→ Problem to solve
Copy all of the data below word for word, leaving every line as it is.

(Excerpts from a dataset)
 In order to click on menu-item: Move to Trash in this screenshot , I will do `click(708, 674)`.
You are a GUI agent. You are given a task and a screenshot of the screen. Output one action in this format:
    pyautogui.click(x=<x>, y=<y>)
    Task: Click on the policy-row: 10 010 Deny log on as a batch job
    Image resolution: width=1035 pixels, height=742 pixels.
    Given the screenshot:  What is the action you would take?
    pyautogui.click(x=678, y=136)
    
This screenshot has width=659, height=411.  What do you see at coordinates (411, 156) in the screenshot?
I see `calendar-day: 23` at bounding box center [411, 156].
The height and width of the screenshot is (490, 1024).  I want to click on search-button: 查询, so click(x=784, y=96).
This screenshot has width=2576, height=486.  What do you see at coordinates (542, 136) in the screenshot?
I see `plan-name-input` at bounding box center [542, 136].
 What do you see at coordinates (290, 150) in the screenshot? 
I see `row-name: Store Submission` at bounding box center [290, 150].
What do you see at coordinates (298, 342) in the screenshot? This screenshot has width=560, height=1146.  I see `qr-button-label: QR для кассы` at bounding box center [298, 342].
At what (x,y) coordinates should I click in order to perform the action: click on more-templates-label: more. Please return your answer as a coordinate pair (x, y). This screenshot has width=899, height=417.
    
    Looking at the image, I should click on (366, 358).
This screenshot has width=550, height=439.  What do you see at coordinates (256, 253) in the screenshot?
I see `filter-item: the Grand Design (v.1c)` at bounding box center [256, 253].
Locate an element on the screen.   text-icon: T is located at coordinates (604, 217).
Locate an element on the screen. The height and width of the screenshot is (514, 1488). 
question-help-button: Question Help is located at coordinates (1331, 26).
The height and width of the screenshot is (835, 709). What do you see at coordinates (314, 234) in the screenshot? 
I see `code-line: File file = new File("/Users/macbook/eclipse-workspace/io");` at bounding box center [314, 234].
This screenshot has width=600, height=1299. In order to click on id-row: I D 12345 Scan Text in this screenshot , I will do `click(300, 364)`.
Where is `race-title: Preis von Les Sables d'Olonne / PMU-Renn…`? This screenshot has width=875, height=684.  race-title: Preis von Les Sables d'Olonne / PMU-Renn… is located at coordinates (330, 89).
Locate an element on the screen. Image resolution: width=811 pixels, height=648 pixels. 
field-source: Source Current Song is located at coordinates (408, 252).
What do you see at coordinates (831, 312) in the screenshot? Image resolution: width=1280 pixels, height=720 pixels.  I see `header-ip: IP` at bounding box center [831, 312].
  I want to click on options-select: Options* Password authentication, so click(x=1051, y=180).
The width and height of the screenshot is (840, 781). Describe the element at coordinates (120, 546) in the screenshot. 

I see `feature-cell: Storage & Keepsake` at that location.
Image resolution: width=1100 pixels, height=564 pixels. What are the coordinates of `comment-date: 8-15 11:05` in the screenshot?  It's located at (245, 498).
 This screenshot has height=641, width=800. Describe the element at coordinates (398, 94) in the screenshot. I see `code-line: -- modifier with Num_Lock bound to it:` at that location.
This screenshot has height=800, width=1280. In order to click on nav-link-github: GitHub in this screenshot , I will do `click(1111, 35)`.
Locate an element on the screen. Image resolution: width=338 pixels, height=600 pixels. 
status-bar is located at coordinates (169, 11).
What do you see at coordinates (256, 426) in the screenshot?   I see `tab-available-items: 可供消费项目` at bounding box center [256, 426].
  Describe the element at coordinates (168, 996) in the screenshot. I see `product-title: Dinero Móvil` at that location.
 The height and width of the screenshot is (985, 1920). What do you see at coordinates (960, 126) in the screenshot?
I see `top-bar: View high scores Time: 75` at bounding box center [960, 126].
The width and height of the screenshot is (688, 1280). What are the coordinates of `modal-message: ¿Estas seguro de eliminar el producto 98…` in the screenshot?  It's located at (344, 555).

→ Answer area
 In order to click on menu-item: Move to Trash in this screenshot , I will do `click(708, 674)`.
You are a GUI agent. You are given a task and a screenshot of the screen. Output one action in this format:
    pyautogui.click(x=<x>, y=<y>)
    Task: Click on the policy-row: 10 010 Deny log on as a batch job
    Image resolution: width=1035 pixels, height=742 pixels.
    Given the screenshot:  What is the action you would take?
    pyautogui.click(x=678, y=136)
    
This screenshot has width=659, height=411.  What do you see at coordinates (411, 156) in the screenshot?
I see `calendar-day: 23` at bounding box center [411, 156].
The height and width of the screenshot is (490, 1024).  I want to click on search-button: 查询, so click(x=784, y=96).
This screenshot has width=2576, height=486.  What do you see at coordinates (542, 136) in the screenshot?
I see `plan-name-input` at bounding box center [542, 136].
 What do you see at coordinates (290, 150) in the screenshot? 
I see `row-name: Store Submission` at bounding box center [290, 150].
What do you see at coordinates (298, 342) in the screenshot? This screenshot has width=560, height=1146.  I see `qr-button-label: QR для кассы` at bounding box center [298, 342].
At what (x,y) coordinates should I click in order to perform the action: click on more-templates-label: more. Please return your answer as a coordinate pair (x, y). This screenshot has width=899, height=417.
    
    Looking at the image, I should click on (366, 358).
This screenshot has width=550, height=439.  What do you see at coordinates (256, 253) in the screenshot?
I see `filter-item: the Grand Design (v.1c)` at bounding box center [256, 253].
Locate an element on the screen.   text-icon: T is located at coordinates (604, 217).
Locate an element on the screen. The height and width of the screenshot is (514, 1488). 
question-help-button: Question Help is located at coordinates (1331, 26).
The height and width of the screenshot is (835, 709). What do you see at coordinates (314, 234) in the screenshot? 
I see `code-line: File file = new File("/Users/macbook/eclipse-workspace/io");` at bounding box center [314, 234].
This screenshot has width=600, height=1299. In order to click on id-row: I D 12345 Scan Text in this screenshot , I will do `click(300, 364)`.
Where is `race-title: Preis von Les Sables d'Olonne / PMU-Renn…`? This screenshot has width=875, height=684.  race-title: Preis von Les Sables d'Olonne / PMU-Renn… is located at coordinates (330, 89).
Locate an element on the screen. Image resolution: width=811 pixels, height=648 pixels. 
field-source: Source Current Song is located at coordinates (408, 252).
What do you see at coordinates (831, 312) in the screenshot? Image resolution: width=1280 pixels, height=720 pixels.  I see `header-ip: IP` at bounding box center [831, 312].
  I want to click on options-select: Options* Password authentication, so click(x=1051, y=180).
The width and height of the screenshot is (840, 781). Describe the element at coordinates (120, 546) in the screenshot. 

I see `feature-cell: Storage & Keepsake` at that location.
Image resolution: width=1100 pixels, height=564 pixels. What are the coordinates of `comment-date: 8-15 11:05` in the screenshot?  It's located at (245, 498).
 This screenshot has height=641, width=800. Describe the element at coordinates (398, 94) in the screenshot. I see `code-line: -- modifier with Num_Lock bound to it:` at that location.
This screenshot has height=800, width=1280. In order to click on nav-link-github: GitHub in this screenshot , I will do `click(1111, 35)`.
Locate an element on the screen. Image resolution: width=338 pixels, height=600 pixels. 
status-bar is located at coordinates (169, 11).
What do you see at coordinates (256, 426) in the screenshot?   I see `tab-available-items: 可供消费项目` at bounding box center [256, 426].
  Describe the element at coordinates (168, 996) in the screenshot. I see `product-title: Dinero Móvil` at that location.
 The height and width of the screenshot is (985, 1920). What do you see at coordinates (960, 126) in the screenshot?
I see `top-bar: View high scores Time: 75` at bounding box center [960, 126].
The width and height of the screenshot is (688, 1280). What are the coordinates of `modal-message: ¿Estas seguro de eliminar el producto 98…` in the screenshot?  It's located at (344, 555).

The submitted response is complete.